**What is being asked**
Copy out the lines that open at the very start and close with the line containing "(x=486, y=340)", reproducing them word for word and leaving the pictures out.

┌─ Records for this task

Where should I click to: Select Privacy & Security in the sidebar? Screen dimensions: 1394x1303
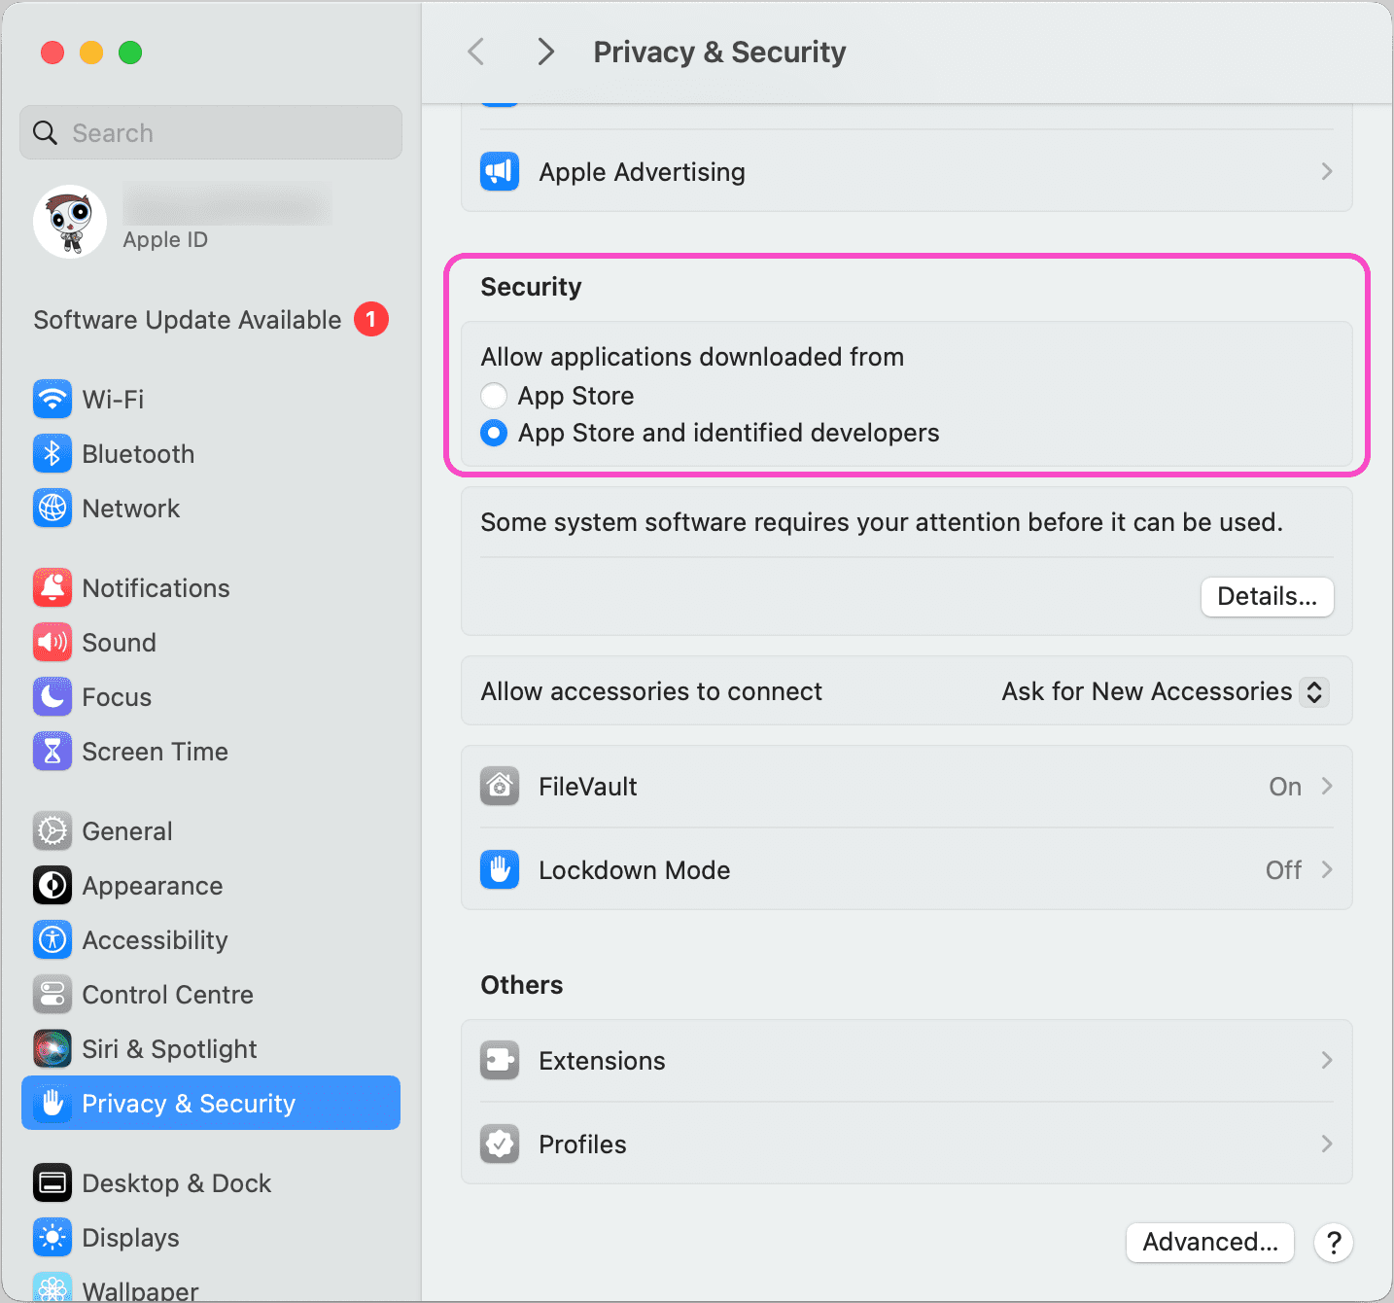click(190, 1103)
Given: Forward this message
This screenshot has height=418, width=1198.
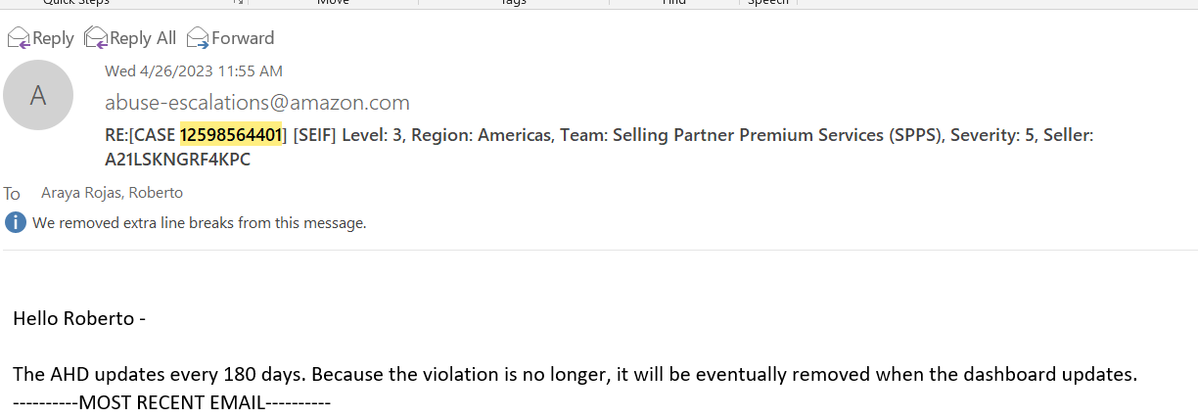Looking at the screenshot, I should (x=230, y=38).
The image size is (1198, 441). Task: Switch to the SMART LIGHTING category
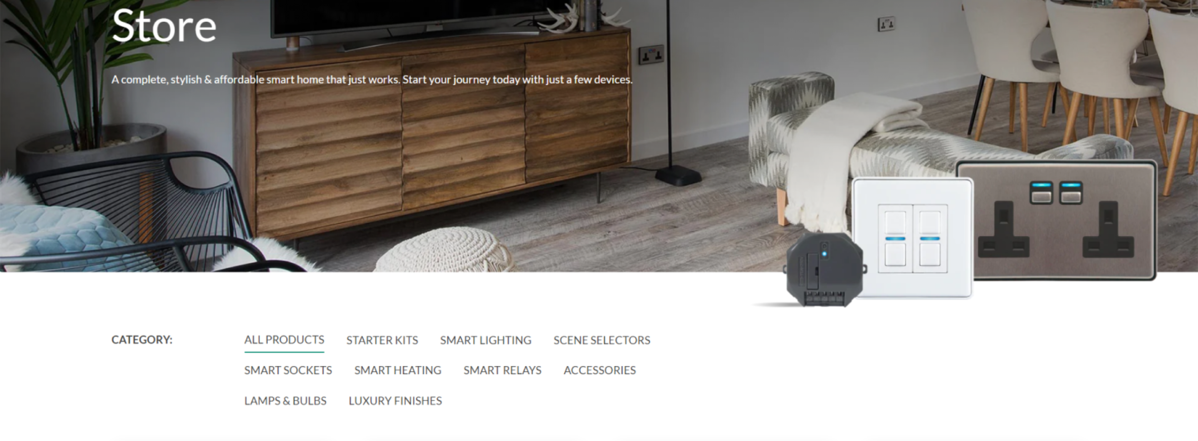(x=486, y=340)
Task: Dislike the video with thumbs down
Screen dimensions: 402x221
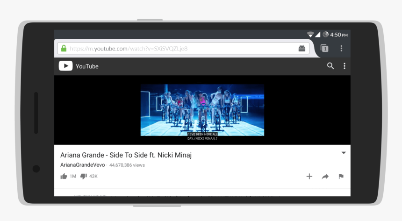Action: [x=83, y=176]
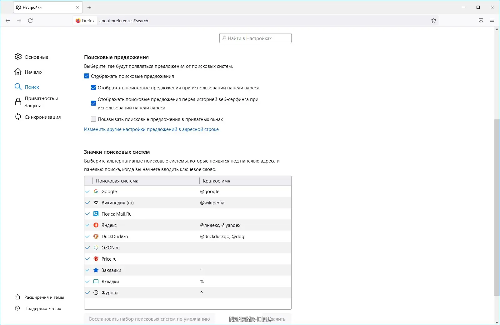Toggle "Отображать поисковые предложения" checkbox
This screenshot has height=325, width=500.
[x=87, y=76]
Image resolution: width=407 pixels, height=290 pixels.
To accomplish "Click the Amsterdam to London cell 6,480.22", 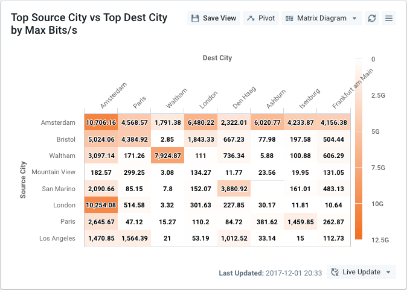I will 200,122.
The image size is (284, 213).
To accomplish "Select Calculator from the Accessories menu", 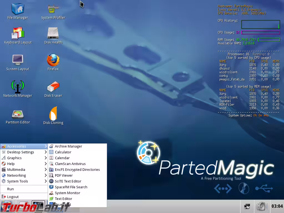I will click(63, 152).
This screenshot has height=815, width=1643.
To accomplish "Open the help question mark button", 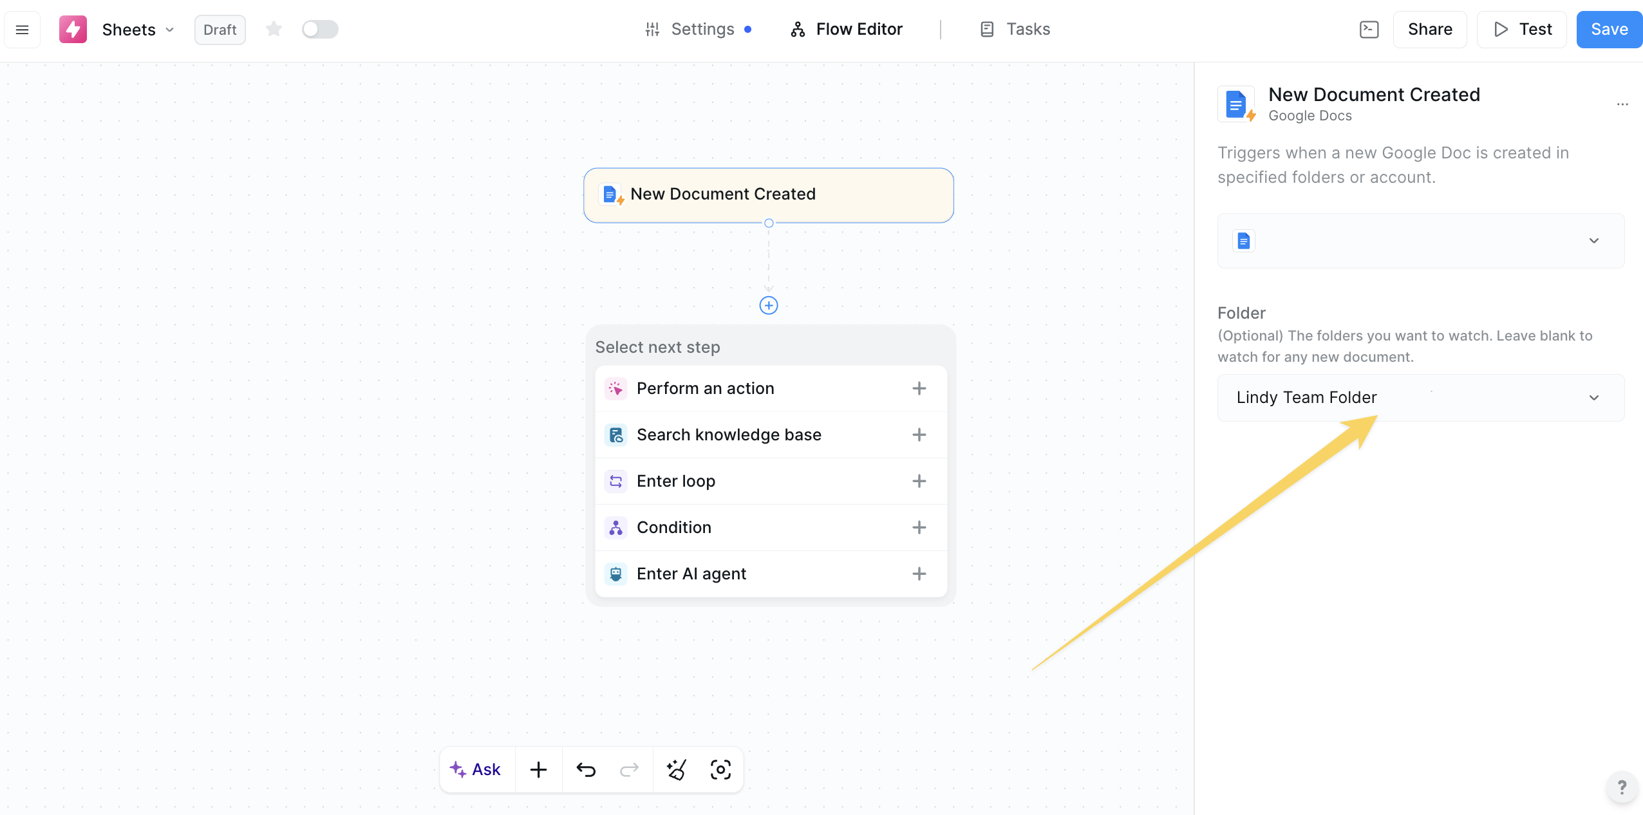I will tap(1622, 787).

└─

**The reply**
Where should I click to: Select Privacy & Security in the sidebar? Screen dimensions: 1394x1303
click(190, 1103)
Given: Forward this message
This screenshot has height=418, width=1198.
Looking at the screenshot, I should (x=230, y=38).
The image size is (1198, 441). Task: Switch to the SMART LIGHTING category
(x=486, y=340)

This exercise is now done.